En quoi est-ce important?

  • En général, c’est durant l’enfance qu’une personne reçoit un diagnostic de diabète de type 1. Il s’ensuit une gestion quotidienne et à vie de la maladie, qui exige notamment de surveiller sa glycémie, de calculer sa dose d’insuline et de se l’administrer.
  • Le fardeau financier supplémentaire lié à la nécessité d’engager des dépenses personnelles peut considérablement entraver une gestion optimale de la maladie.
  • L’autogestion du diabète est d’une grande complexité, exige des efforts et un temps considérables et peut comprendre jusqu’à 600 étapes chaque jour, le processus d’injection d’insuline représentant à lui seul 40 étapes.
  • Les activités admissibles au CIPH liées à l’insulinothérapie ne couvrent pas intégralement les activités ou le temps nécessaires pour calculer la dose d’insuline et s’administrer quotidiennement de multiples injections d’insuline.

Cela sera-t-il efficace?

  • L’inclusion dans les critères du CIPH de toutes les activités liées à l’insulinothérapie respecterait l’esprit du programme, qui est d’alléger quelque peu le fardeau de la gestion d’une thérapie essentielle au maintien de la vie.
  • Étendre la portée du CIPH permettrait d’accorder à toutes les personnes atteintes de diabète de type 1 une aide et une équité financières.

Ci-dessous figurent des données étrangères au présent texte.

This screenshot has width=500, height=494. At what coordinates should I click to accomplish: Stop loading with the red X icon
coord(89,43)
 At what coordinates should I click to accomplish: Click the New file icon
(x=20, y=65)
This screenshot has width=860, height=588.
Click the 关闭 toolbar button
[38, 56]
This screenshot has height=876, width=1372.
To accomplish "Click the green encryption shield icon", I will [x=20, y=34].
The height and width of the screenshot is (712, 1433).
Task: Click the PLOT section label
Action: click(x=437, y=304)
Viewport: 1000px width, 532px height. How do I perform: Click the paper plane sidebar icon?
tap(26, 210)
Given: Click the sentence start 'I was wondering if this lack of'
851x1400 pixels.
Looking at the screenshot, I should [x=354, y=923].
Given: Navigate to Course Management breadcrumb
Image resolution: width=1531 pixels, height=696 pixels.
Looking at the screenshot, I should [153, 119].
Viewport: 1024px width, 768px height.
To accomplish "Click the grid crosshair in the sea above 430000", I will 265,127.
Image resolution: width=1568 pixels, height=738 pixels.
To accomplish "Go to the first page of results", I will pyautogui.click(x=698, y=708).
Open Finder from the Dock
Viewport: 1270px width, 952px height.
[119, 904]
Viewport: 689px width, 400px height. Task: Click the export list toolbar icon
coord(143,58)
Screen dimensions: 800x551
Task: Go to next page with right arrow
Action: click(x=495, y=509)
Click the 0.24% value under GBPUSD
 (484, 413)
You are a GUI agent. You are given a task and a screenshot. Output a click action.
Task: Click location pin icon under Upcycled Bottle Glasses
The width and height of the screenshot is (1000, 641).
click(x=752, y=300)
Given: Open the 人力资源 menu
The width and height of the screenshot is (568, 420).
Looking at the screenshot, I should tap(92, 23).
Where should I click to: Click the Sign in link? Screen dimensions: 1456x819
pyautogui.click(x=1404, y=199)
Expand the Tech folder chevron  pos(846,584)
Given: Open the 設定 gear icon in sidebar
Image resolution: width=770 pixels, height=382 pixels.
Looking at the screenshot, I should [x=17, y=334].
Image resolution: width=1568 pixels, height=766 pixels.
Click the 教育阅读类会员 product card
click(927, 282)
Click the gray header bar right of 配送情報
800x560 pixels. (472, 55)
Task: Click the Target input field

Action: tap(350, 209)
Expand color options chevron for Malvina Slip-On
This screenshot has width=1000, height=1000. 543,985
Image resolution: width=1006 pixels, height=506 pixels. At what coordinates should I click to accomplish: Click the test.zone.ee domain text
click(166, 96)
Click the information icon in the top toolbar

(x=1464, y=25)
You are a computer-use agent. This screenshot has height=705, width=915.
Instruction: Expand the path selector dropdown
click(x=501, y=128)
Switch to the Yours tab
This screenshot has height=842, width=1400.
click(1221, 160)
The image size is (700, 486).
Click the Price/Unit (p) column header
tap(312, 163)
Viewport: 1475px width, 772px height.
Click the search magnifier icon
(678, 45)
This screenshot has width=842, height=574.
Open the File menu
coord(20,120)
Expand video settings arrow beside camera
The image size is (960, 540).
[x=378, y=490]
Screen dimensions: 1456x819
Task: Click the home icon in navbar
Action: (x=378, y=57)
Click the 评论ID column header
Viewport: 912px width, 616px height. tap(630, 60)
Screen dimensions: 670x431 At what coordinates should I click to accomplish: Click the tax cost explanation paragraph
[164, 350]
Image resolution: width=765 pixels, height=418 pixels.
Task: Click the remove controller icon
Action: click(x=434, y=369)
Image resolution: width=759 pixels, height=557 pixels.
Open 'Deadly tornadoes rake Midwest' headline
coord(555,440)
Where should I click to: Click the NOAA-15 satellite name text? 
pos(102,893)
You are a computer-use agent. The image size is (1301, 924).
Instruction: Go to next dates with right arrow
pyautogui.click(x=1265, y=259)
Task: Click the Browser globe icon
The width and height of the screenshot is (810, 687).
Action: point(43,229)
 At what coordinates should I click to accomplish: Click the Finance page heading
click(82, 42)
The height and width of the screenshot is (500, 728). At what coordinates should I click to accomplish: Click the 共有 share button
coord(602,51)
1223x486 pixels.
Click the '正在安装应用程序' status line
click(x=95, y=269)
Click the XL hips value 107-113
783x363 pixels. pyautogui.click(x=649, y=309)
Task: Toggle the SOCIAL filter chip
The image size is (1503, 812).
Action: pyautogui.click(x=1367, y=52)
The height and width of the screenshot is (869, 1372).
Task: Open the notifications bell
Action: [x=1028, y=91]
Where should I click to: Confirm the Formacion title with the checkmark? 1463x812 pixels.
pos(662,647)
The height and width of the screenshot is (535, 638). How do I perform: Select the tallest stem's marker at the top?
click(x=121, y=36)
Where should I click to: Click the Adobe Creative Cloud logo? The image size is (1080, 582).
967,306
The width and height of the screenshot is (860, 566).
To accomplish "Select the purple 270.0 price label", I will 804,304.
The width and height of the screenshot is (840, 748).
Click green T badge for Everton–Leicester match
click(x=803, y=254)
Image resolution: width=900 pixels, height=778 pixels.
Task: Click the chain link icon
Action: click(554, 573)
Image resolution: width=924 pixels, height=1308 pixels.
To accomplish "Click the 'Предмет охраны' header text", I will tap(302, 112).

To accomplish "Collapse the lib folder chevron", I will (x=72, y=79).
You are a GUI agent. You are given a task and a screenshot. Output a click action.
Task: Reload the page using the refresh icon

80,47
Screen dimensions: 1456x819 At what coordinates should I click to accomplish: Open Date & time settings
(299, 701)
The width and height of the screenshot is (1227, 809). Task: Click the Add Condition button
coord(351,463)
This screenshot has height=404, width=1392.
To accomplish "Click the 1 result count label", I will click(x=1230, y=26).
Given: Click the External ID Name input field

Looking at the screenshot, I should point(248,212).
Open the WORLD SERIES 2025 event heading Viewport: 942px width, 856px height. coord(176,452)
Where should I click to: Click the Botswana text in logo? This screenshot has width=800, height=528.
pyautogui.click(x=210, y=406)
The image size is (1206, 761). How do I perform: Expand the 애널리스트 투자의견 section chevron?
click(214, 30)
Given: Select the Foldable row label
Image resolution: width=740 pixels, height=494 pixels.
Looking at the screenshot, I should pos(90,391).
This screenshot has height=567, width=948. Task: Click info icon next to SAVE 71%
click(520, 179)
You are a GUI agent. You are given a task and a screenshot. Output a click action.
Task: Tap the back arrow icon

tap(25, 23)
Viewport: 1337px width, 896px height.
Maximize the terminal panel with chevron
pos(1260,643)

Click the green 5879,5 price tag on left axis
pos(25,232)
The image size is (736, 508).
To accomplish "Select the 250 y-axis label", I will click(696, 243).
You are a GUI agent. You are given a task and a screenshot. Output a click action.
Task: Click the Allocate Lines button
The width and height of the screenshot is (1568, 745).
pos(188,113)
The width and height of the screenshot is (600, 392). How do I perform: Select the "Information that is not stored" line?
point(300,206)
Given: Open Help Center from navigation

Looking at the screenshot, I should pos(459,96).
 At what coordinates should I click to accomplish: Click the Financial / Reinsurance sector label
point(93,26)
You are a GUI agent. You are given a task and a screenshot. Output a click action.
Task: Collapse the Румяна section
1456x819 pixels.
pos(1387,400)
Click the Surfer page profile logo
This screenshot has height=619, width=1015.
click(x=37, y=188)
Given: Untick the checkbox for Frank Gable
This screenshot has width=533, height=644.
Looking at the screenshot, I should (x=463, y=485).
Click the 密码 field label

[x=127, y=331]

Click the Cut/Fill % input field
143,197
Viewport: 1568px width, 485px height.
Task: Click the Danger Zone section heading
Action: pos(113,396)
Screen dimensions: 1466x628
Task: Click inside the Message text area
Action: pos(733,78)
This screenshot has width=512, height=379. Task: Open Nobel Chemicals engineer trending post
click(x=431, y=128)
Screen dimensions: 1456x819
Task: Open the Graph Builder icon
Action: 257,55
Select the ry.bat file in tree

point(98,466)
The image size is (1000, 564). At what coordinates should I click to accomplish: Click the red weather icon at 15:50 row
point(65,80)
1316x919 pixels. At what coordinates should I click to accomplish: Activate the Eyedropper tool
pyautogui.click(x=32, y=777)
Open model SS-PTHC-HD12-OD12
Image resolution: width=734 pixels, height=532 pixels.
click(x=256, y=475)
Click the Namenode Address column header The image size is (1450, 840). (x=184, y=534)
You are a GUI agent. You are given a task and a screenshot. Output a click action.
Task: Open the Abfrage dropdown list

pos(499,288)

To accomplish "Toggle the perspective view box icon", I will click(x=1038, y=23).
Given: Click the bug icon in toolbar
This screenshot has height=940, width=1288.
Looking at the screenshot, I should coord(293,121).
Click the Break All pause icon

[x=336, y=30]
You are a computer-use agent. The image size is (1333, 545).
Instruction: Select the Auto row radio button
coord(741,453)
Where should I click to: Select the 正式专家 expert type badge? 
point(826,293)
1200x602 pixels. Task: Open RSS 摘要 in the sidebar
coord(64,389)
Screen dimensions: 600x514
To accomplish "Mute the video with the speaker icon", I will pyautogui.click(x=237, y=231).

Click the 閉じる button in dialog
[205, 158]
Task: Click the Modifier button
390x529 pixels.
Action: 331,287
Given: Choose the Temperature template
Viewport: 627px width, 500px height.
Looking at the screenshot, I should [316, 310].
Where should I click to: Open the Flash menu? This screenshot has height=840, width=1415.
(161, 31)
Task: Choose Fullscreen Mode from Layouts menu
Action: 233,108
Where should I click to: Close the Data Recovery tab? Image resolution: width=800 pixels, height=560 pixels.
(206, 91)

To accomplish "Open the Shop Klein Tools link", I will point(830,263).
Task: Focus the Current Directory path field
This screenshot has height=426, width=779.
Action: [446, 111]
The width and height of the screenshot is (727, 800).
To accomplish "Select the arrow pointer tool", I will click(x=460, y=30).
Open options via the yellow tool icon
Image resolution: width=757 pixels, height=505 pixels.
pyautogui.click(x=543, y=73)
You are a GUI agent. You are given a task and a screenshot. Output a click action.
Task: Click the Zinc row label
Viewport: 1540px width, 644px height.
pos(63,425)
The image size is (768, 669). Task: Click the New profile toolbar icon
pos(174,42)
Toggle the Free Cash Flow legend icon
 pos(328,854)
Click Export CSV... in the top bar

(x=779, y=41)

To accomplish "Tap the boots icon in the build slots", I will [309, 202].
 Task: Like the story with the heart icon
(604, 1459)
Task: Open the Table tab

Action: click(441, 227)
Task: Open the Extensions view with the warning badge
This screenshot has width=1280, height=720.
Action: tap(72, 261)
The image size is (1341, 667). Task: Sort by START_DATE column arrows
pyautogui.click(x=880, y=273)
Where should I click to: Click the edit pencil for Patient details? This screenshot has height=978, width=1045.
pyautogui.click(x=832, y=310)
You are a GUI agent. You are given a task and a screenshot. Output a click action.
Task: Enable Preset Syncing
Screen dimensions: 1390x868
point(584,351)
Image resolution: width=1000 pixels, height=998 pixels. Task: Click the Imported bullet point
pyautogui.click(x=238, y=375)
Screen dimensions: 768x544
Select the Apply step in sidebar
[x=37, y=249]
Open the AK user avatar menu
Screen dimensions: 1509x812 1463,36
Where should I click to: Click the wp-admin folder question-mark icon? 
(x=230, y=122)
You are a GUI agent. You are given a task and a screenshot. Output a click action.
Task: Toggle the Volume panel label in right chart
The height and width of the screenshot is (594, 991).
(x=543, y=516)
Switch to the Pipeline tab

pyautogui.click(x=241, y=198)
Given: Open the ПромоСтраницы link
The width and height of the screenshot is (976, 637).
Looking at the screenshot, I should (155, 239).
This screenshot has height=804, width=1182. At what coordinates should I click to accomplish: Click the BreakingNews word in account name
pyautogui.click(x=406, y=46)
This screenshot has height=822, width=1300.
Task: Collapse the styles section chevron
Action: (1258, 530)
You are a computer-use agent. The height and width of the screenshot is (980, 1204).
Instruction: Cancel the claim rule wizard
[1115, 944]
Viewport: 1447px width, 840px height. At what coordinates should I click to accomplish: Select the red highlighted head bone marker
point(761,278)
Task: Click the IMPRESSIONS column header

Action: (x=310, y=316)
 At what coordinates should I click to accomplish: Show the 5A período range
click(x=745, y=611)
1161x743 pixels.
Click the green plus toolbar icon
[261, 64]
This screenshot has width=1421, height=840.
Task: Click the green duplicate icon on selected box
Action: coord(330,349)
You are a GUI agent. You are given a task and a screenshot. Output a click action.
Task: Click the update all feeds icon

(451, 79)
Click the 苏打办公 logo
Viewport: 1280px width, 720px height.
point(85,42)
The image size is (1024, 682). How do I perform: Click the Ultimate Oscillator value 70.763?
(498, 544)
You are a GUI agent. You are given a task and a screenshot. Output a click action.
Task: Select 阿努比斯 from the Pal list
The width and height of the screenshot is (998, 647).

Le coût estimatif de cette initiative est compris entre 100 et 150 millions de dollars, soit un faible montant par rapport aux 14 milliards de dollars dépensés par les gouvernements canadiens pour traiter tous les types de diabète.

La Charte du Diabète pour le Canada

Les différents points soulignés par l’ACD dans le cadre des élections ont été élaborés dans le contexte de la Charte du diabète pour le Canada. La Charte s’appuie sur les principes directeurs suivants :

  • veiller à ce que les personnes qui vivent avec le diabète soient traitées avec dignité et respect;
  • plaider pour l’accès équitable à des soins et des soutiens de qualité contre le diabète;
  • améliorer la santé et la qualité de vie des personnes vivant avec le diabète et de leurs aidants.

La Charte souligne que les gouvernements ont la responsabilité :

  • d’élaborer des politiques et des plans globaux en matière de prévention, de diagnostic et de traitement du diabète et de ses complications;
  • de garantir un accès équitable aux soins, à l’éducation, aux médicaments prescrits, aux appareils et aux fournitures à tous les Canadiens et Canadiennes, quel que soit leur revenu ou leur lieu de résidence;
  • de répondre aux besoins uniques des populations vulnérables et aux disparités constatées en matière soins chez ces populations, chez qui la prévalence du diabète et de ses complications est plus élevée, et qui se heurtent à des obstacles importants à l’obtention de soins et de soutien.